The Impact of Supported Employment and Working on Clinical and Social Functioning: Results of an International Study of Individual Placement and Support

Tom Burns1,2, Jocelyn Catty3, Sarah White3, Thomas Becker4, Marsha Koletsi3, Angelo Fioritti5, Wulf Rössler6, Toma Tomov7, Jooske van Busschbach8, Durk Wiersma8, Christoph Lauber6 and for the EQOLLISE Group
2 University Department of Psychiatry, Warneford Hospital, Oxford, UK
3 Division of Mental Health, St. George's, University of London, UK
4 Department of Psychiatry II, University of Ulm, BKH Günzburg, Germany
5 Programma Salute Mentale, Azienda USL Rimini, Italy
6 Psychiatric University Hospital, Zurich, Switzerland
7 Bulgarian Institute of Human Relations, Sofia, Bulgaria
8 University Medical Centre, Groningen, Netherlands

1 To whom correspondence should be addressed; tel: +44 (0) 1865 226474, fax: +44 (0) 1865 793101; e-mail: Tom.Burns{at}psych.ox.ac.uk.

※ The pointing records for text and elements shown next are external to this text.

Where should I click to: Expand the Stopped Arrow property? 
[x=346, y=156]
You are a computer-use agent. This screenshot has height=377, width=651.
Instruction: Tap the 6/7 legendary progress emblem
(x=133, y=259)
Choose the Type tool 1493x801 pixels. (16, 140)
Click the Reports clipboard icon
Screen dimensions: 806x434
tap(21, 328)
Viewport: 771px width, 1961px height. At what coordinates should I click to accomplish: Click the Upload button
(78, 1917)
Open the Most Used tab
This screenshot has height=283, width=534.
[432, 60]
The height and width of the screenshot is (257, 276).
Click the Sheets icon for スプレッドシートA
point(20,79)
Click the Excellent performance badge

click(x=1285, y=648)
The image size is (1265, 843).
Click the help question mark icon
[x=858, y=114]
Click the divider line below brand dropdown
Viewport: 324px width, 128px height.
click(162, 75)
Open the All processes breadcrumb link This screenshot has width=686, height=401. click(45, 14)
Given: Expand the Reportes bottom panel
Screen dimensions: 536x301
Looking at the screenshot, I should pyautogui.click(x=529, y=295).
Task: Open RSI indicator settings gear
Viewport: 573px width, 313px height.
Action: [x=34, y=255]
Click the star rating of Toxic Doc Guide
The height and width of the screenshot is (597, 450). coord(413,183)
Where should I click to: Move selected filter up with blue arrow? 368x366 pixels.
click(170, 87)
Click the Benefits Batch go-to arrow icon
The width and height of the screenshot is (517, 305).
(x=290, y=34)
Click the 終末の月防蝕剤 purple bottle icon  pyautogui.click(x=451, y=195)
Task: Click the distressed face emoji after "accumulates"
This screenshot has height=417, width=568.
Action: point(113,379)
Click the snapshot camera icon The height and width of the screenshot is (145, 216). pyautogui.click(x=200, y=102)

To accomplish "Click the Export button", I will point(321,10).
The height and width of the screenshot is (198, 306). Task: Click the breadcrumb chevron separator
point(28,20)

Background: Concerns are frequently expressed that working might worsen the mental health of people with severe mental illness (SMI). Several studies of Individual Placement and Support (IPS), however, have found associations between working and better nonvocational outcomes. IPS has been found to double the return to work of people with SMI in 6 European countries. Aims: To explore separately associations between IPS, returning to work, and clinical and social outcomes. Methods: Patients (n = 312) in a randomized controlled trial of IPS in 6 European centers were followed up for 18 months. Results: There were no differences in clinical and social functioning between IPS and control patients at 18 months. Those who worked had better global functioning, fewer symptoms, and less social disability at final follow-up; greater job tenure was associated with better functioning. Working was associated with concurrently better clinical and social functioning, but this contrast was stronger in the control group, suggesting that IPS was better than the control service at helping more unwell patients into work. Working was associated with having been in remission and out of hospital for the previous 6 months. It was also associated with a slight decrease in depression and with being in remission over the subsequent 6 months. Conclusions: Concerns among clinicians about possible detrimental effects of working and supported employment have been misplaced. Although some of the associations found may have been selection effects, there is sufficient evidence of work having beneficial effects on clinical and social functioning to merit further exploration.